第87話 推薦された二人
弱そうという感想しかないんだけど、このジョエル君はドニーさん曰く、王国騎士団に入団した中でも最年少記録を更新した天才らしい。
ただ、自信が持てていないせいもあってか、今のところパッとしないと言っていた。
何かのきっかけにならないかってことで、今回の大会に参加させたみたいだけど……勇者も参加している訳だし、身内大会とはいえレベルはトップクラスに高いからなぁ。
1回戦負けを喫して、更に自信を失ってしまわないかは不安なところ。
「自信を持ってください。気楽にのびのびやればいいんですから」
「……はい! 僕なんかに声を掛けてくださり、本当にありがと――」
「おい、ジョエル! 絶対に優勝しろよ! 佐藤の賞品は何が何でもほしい! お前に懸かっているからな!」
「うぅ、ドニーさん! 僕、自信ないですよぉ……」
せっかく良い感じだったのに、会話に乱入してきたドニーさんのせいでまた俯いてしまった。
私は軽く睨みつけるも、ドニーさんはよく分かっていなさそうな顔をしている。
ジョエル君が自信を失っているのは、ドニーさんのせいなのではと思い始めたが……考えても仕方がない。
後でコソッとドニーさんには対応に気を付けるよう伝えるとして、私は2人とは別れ、シッドさんが推薦した人とも話をしに向かった。
今シッドさんとロッゾさんの2人と話しているのが、今回推薦で来た人物のはず。
背が小さく、恐らくロッゾさん達と同じくドワーフ族である女性の方だと思う。
「ロッゾさん、シッドさん。その方が今回参加して頂ける方ですか?」
「ああ、そうだ。俺の代わりに参加してもらう――俺達の妹、ブリタニーだ」
「あんたが佐藤かい? 兄貴たちがお世話になっているみたいだね。今回はよろしく頼むよ」
ドワーフ族だとはパッと見で分かったけれど、まさかロッゾさん達の妹だとは思わなかった。
年齢はまだ30代前半って感じだし、何よりお二人とは似ても似つかない美形。
口調は確かにロッゾさんやシッドさん味を感じるけど、妹と紹介された今でも信じられない。
「妹さんもいらっしゃったんですね。なんというか……似ていなくて驚いています」
「あっはっは、アタシは母親似で兄貴たちは親父似だからね。親父に似ていたらこの顔だったと思うとゾッとするよ」
「おい! 親父にも俺達にも失礼だろ! ……うーん。中々にイカしている顔だと思うんだけどなぁ」
「顔の話はもういいだろ。とりあえずブリタニーは冒険者をやっているから、戦いの腕には期待していいぜ。……まぁ勇者たちが参加するとは聞いていなかったから、優勝できるかは怪しいところだがな」
「勇者だろうがワタシは勝って見せるよ。強いといってもまだ坊ちゃんみたいだからね。先輩としての実力を見せつけてやるさ」
そう言って胸を叩いたブリタニーさん。
体が小さい割に胸が大きく、視線に困ってしまうが……とにかく頼りがいがある。
ロッゾさんたちの妹ということだし、実力は確実にあるはず。
というか、誘っておいて何なのだが、私はロッゾさんの方が心配。
「ブリタニーさんの実力は疑っていないんですが、ロッゾさんの方がかなり心配です。
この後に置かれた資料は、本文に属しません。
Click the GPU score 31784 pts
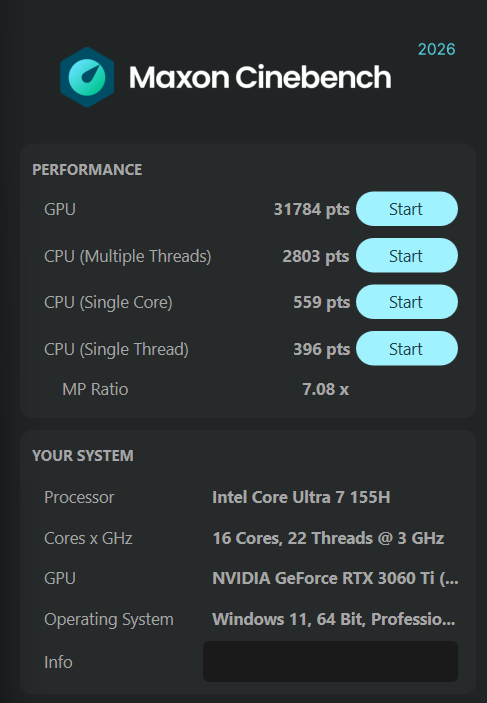The height and width of the screenshot is (703, 487). point(312,209)
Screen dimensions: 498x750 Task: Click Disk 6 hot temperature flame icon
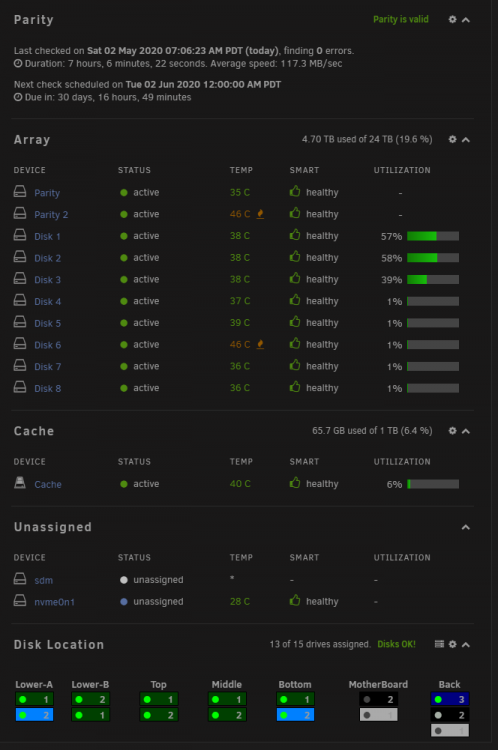[x=260, y=344]
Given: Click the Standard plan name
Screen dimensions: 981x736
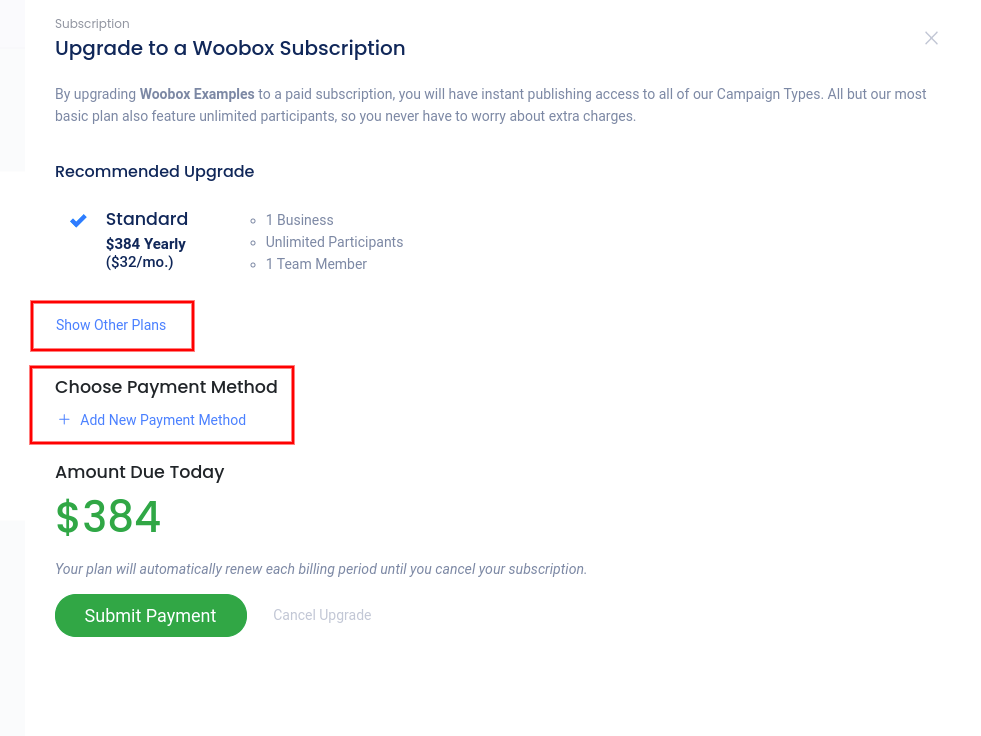Looking at the screenshot, I should tap(147, 219).
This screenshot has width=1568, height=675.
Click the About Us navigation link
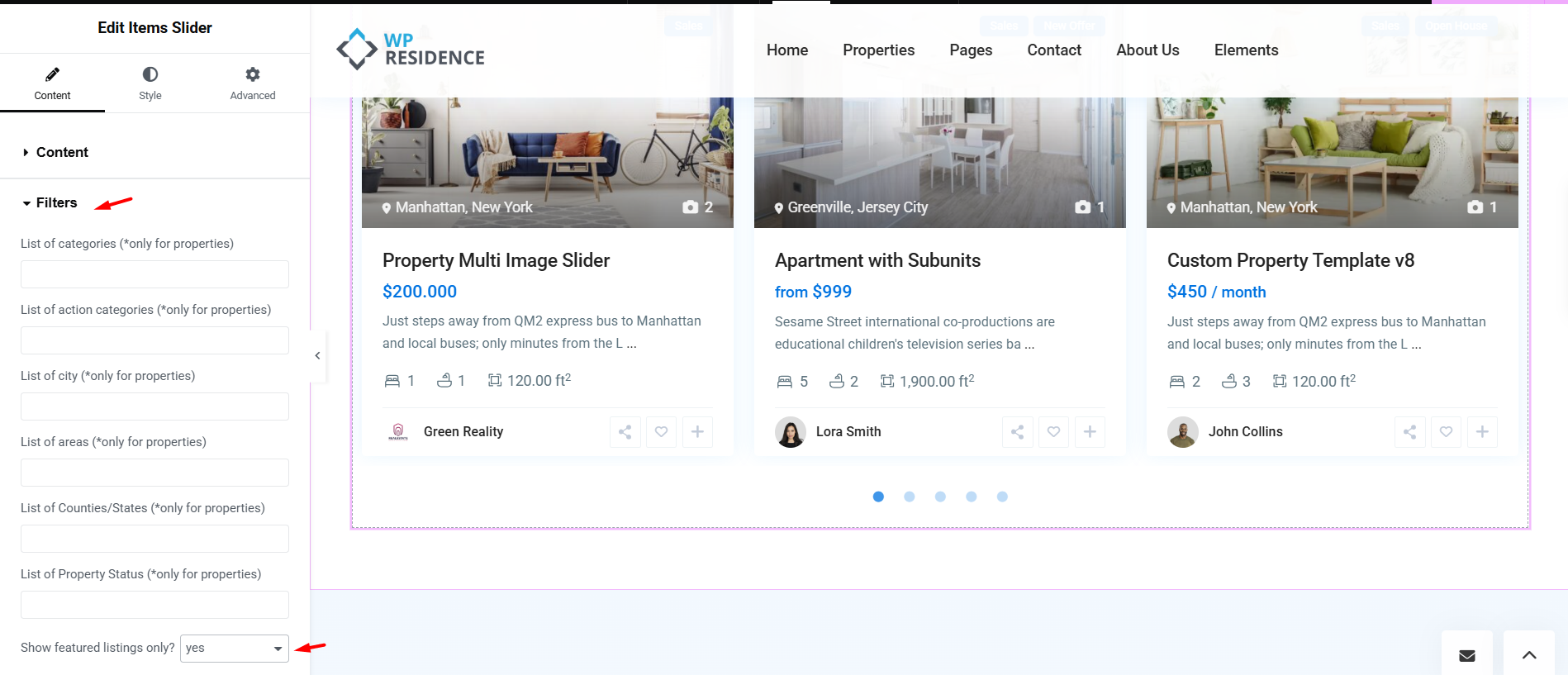(1147, 50)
誘っておいてアレですが、鍛冶師ですし年齢的にも結構厳しいですよね?」
「おいおい、佐藤さん! 俺をあんま甘く見るなよ! 自分で打った剣を確かめるために戦闘は頻繁に行っているし、欲しい鉱石や素材がありゃ俺自ら取りに行くことだってあるからな!」
「そうなんですか? すみません。てっきり戦えないのかと思っていました」
「このぶっとい腕を見てみろ。シッドとは違って、俺は見せ筋じゃねぇからな!」
「おい、俺だって見せ筋なんかじゃねぇぞ。ちゃんと現場で鍛えられた筋肉だ」
何故か筋肉を見せつけ合うという兄弟喧嘩が始まってしまったが、とにかくロッゾさんは戦えるようだ。
実力は未知なことに変わりないけど、最近も戦闘自体は行っているようだし、期待してもいいのかもしれない。
他の人達とも話をしたいところだけど、それは大会が終わってからでいいだろう。
トーナメント戦とはいえ、今回は16人も参加しているため、1回戦で8試合。
2回戦で4試合、準決勝で2試合、決勝で1試合の計15試合を行わないといけない。
エキシビションマッチでドニーさんが戦うとなったら16試合になるし、滞りなく進めていきたいところ。
ということで、早速1回戦の第1試合を行うべく、試合会場に呼び込むことにした。